Over the past five years, the Invisible Borders Trans-African Project has focused on promoting Trans-African exchange across countries in Africa through various artistic interventions of which the most prominent is the Trans-African Road Trips. The latest edition was the 141-day Road Trip from Lagos, Nigeria to Sarajevo, Bosnia & Herzegovina.
This year, they continue in the same tradition, but instead will be looking at the BORDERS WITHIN. Their next road trip will focus on Nigeria. From May 12 to June 26, 2016, a team of 9 participants (7 artists and 2 administrators) will travel by road across 14 states in all regions of Nigeria. The aim of the project is to engage in the conversation about diversity, making an attempt to offer a map of it, across regions, states and ethnic formation in what we know as Nigeria today.
Photographers, film makers and writers invited to participate in the six-week road trip will undertake to produce images and text that reflect impressionistic, yet critical readings of contemporary Nigeria.
The central questions to be reflected in the works produced would be: Who am I in relation to Nigeria as we know it? How am I product of what I have been inevitably named?
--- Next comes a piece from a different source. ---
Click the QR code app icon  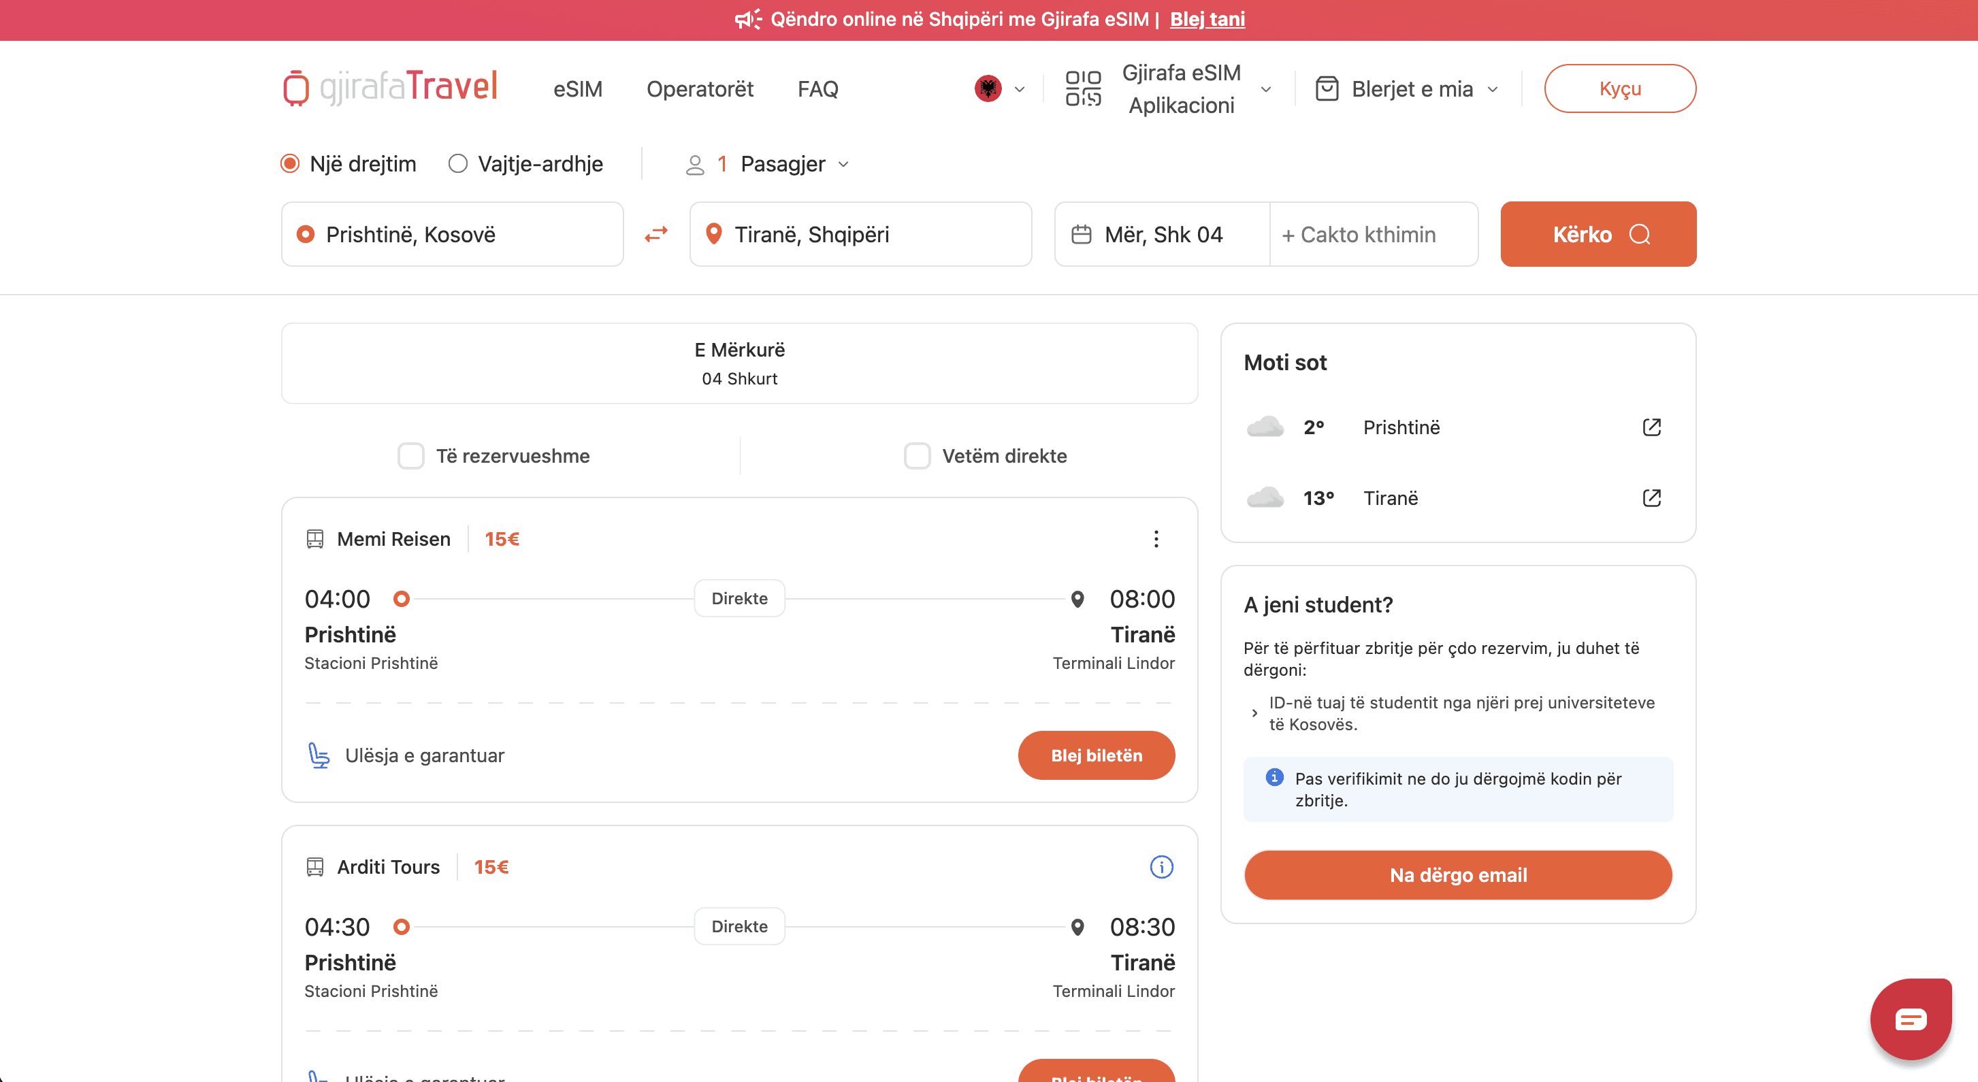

How do I interact across the several visible and invisible borders I confront as a Nigerian? While the artists are expected to employ a subjective gaze to the exploration of these questions, their work will focus primarily on reflecting the voices of individuals – the average Nigerian.
This project follows in the tradition of the artistic road trip intervention established by Invisible Borders in the course of five editions. This implies that the artists will travel together, in the same vehicle, all the while living, working and interacting with one another. The route will be fluid, allowing for detours but equally encompassing. Beginning in and returning to Lagos, the artists will move circularly through several Nigerian cities and towns whose history shaped and continues to shape a contemporary Nigerian identity.
Every participating artist will be tasked with developing one major body of work as a follow-up to the trip. Writers will be required to produce long travel essays (of up to 7000 words), while photographers will be required to produce at least an encompassing body of work from the trip.
In addition, Invisible Borders will present short, personal narratives by residents of the towns and cities en-route, with the aim of creating a crowd-sourced narrative of contemporary Nigeria. The narratives, combined, will be made into a lengthy documentary film. Loose and non-linear, the film will underscore the improbability of reducing Nigeria to a single voice or way of telling.